(Pictured: Kenny Loggins, 1985.)
How much quantitative difference was there between #40 and #41 on the Hot 100 back in the day, do you suppose? How many copies sold separated the two in a typical week? How much radio action? It couldn’t have been very much.
Yet the term Top 40 has great meaning to us. Songs that cross the line have a claim on history denied to those that do not. So here we go with another installment of One Week in the 40, the poorly named feature that shines a light on records that crossed the line for a single week between 1964 and 1986. This batch spans from the 60s to the 80s.

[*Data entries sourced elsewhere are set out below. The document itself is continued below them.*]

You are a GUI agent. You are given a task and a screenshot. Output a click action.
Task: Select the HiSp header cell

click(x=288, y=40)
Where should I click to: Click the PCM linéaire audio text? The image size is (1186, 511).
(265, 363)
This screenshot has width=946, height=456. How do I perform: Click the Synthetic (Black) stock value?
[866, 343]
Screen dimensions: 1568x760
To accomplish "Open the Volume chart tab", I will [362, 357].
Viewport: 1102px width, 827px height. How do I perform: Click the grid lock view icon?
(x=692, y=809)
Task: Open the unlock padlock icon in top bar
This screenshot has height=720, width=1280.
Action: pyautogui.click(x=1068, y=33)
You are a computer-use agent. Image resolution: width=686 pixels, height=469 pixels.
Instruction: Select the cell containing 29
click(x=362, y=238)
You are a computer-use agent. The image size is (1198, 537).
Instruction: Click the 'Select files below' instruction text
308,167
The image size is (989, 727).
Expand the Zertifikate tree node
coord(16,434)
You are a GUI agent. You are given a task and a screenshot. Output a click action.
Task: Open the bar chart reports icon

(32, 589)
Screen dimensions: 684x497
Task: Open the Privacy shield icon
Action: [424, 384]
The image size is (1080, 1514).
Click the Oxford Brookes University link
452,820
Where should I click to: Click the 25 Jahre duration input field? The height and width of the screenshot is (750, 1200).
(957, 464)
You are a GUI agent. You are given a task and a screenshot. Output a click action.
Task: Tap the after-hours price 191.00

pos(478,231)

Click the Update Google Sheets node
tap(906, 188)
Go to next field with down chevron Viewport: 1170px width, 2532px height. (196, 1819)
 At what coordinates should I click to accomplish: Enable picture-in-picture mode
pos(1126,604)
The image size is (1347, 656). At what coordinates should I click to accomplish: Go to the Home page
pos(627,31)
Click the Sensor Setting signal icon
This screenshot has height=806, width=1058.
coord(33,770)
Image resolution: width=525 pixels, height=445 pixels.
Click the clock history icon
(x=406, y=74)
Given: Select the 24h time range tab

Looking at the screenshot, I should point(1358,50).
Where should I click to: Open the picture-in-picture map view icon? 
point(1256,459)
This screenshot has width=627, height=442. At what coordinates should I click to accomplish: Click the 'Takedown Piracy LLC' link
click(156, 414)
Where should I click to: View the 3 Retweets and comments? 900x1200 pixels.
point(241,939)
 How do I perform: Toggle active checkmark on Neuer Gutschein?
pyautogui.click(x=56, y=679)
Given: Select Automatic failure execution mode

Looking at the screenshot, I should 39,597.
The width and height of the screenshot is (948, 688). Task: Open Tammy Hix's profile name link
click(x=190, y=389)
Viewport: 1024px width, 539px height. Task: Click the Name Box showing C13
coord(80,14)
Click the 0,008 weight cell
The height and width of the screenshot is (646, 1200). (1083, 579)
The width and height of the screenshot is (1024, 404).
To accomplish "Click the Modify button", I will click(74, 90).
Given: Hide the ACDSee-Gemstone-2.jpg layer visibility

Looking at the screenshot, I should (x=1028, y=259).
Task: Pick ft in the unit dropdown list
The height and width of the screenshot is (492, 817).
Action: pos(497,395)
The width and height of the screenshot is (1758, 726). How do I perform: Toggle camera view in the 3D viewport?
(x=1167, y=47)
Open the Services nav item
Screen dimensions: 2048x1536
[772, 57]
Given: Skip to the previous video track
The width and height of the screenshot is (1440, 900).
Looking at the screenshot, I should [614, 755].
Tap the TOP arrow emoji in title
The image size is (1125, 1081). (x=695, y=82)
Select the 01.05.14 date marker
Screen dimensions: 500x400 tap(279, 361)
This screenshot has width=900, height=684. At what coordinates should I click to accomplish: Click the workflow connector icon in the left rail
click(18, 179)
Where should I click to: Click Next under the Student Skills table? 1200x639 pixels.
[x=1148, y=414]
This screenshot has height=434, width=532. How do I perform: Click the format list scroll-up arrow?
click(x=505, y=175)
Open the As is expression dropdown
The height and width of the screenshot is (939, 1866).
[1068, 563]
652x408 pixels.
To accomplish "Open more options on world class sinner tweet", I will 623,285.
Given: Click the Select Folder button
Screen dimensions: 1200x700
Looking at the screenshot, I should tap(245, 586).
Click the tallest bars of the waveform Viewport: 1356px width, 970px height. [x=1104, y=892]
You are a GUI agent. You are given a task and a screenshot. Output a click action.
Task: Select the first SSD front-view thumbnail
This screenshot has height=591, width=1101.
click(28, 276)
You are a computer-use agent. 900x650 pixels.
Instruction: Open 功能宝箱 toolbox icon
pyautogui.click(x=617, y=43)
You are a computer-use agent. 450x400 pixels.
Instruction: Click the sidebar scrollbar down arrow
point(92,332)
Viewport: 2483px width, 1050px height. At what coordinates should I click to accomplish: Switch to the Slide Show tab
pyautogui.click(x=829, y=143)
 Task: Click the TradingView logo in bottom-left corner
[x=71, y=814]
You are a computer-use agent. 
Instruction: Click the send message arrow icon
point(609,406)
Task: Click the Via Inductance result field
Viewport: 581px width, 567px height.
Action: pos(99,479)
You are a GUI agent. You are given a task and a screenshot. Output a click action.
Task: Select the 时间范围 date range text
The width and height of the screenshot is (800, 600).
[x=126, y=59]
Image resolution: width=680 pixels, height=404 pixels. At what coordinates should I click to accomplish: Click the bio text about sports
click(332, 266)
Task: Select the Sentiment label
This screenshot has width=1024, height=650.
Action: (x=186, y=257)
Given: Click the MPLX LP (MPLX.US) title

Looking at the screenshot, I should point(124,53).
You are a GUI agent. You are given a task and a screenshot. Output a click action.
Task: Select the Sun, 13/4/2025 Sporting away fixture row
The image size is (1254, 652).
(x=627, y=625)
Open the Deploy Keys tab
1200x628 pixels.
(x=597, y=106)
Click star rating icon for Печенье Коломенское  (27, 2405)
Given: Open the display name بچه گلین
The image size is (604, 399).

—Andy Williams charted steadily on the Hot 100 from 1956 until 1976, with 27 Top 40 hits. He scored big on the adult-contemporary chart too, and was a TV star from the 60s to the 80s. “Ain’t It True,” which is by no means the kind of thing you’d expect from Williams, hit #40 for the week of October 16, 1965—and plunged right off the Hot 100 from there.
—Another artist with a long string of varied credits is Perry Como, who began as a big-band vocalist and became a star of radio and TV. He scored hits consistently from the late 40s to the late 50s and was not slowed all that much by the birth of rock ‘n’ roll. (It may surprise you to learn he hit the Top 10 as late as January 1971 with “It’s Impossible.”) He makes this list for “Seattle,” which was the theme from the TV series Here Come the Brides (based on Seven Brides for Seven Brothers), and which spent the week of May 31, 1969, at #38.
—The Four Seasons are in the Rock and Roll Hall of Fame, but Frankie Valli is not. He’s on our list, however: the unjustly forgotten “(You’re Gonna) Hurt Yourself” hit #38 for the week of February 12, 1966.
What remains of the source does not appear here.